_Assigned task_. Write the listing out again verbatim, leaving nothing out.

··· Task material

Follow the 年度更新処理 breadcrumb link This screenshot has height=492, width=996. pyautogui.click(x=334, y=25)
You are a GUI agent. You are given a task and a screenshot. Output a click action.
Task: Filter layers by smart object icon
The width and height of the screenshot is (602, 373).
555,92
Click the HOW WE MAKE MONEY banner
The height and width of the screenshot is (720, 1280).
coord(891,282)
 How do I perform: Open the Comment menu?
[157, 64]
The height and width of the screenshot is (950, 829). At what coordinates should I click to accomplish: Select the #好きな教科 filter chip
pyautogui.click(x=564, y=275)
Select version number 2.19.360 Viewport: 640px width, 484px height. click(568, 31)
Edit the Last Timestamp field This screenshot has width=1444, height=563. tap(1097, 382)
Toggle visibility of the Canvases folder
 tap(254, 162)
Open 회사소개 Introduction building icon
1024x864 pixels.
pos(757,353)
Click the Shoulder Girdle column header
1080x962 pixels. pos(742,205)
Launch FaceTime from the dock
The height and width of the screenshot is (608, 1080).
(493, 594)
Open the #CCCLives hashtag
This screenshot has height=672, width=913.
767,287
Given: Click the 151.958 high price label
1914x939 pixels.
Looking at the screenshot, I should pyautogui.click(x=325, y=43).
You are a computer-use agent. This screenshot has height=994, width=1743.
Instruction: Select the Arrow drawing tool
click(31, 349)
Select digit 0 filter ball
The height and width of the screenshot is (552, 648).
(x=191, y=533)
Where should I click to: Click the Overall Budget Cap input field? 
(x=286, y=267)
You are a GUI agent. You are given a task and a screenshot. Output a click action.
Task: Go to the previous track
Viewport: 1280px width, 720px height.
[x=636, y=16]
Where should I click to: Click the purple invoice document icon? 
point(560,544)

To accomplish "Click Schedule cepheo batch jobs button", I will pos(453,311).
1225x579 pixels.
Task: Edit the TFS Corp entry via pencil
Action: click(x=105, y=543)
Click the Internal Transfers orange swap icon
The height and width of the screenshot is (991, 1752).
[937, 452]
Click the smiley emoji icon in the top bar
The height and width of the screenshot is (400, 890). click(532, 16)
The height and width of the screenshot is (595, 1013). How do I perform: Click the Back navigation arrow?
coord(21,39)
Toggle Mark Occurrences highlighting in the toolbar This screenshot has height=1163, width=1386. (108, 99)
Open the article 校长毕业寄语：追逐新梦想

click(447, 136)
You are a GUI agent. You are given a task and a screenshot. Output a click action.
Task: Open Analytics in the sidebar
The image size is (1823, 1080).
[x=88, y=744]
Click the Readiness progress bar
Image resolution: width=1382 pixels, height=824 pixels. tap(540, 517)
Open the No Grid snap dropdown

······

_Written response_.
Follow the 年度更新処理 breadcrumb link This screenshot has height=492, width=996. pyautogui.click(x=334, y=25)
You are a GUI agent. You are given a task and a screenshot. Output a click action.
Task: Filter layers by smart object icon
The width and height of the screenshot is (602, 373).
555,92
Click the HOW WE MAKE MONEY banner
The height and width of the screenshot is (720, 1280).
coord(891,282)
 How do I perform: Open the Comment menu?
[157, 64]
The height and width of the screenshot is (950, 829). At what coordinates should I click to accomplish: Select the #好きな教科 filter chip
pyautogui.click(x=564, y=275)
Select version number 2.19.360 Viewport: 640px width, 484px height. click(568, 31)
Edit the Last Timestamp field This screenshot has width=1444, height=563. tap(1097, 382)
Toggle visibility of the Canvases folder
 tap(254, 162)
Open 회사소개 Introduction building icon
1024x864 pixels.
pos(757,353)
Click the Shoulder Girdle column header
1080x962 pixels. pos(742,205)
Launch FaceTime from the dock
The height and width of the screenshot is (608, 1080).
(493, 594)
Open the #CCCLives hashtag
This screenshot has height=672, width=913.
767,287
Given: Click the 151.958 high price label
1914x939 pixels.
Looking at the screenshot, I should pyautogui.click(x=325, y=43).
You are a computer-use agent. This screenshot has height=994, width=1743.
Instruction: Select the Arrow drawing tool
click(31, 349)
Select digit 0 filter ball
The height and width of the screenshot is (552, 648).
(x=191, y=533)
Where should I click to: Click the Overall Budget Cap input field? 
(x=286, y=267)
You are a GUI agent. You are given a task and a screenshot. Output a click action.
Task: Go to the previous track
Viewport: 1280px width, 720px height.
[x=636, y=16]
Where should I click to: Click the purple invoice document icon? 
point(560,544)

To accomplish "Click Schedule cepheo batch jobs button", I will pos(453,311).
1225x579 pixels.
Task: Edit the TFS Corp entry via pencil
Action: click(x=105, y=543)
Click the Internal Transfers orange swap icon
The height and width of the screenshot is (991, 1752).
[937, 452]
Click the smiley emoji icon in the top bar
The height and width of the screenshot is (400, 890). click(532, 16)
The height and width of the screenshot is (595, 1013). How do I perform: Click the Back navigation arrow?
coord(21,39)
Toggle Mark Occurrences highlighting in the toolbar This screenshot has height=1163, width=1386. (108, 99)
Open the article 校长毕业寄语：追逐新梦想

click(447, 136)
You are a GUI agent. You are given a task and a screenshot. Output a click action.
Task: Open Analytics in the sidebar
The image size is (1823, 1080).
[x=88, y=744]
Click the Readiness progress bar
Image resolution: width=1382 pixels, height=824 pixels. tap(540, 517)
Open the No Grid snap dropdown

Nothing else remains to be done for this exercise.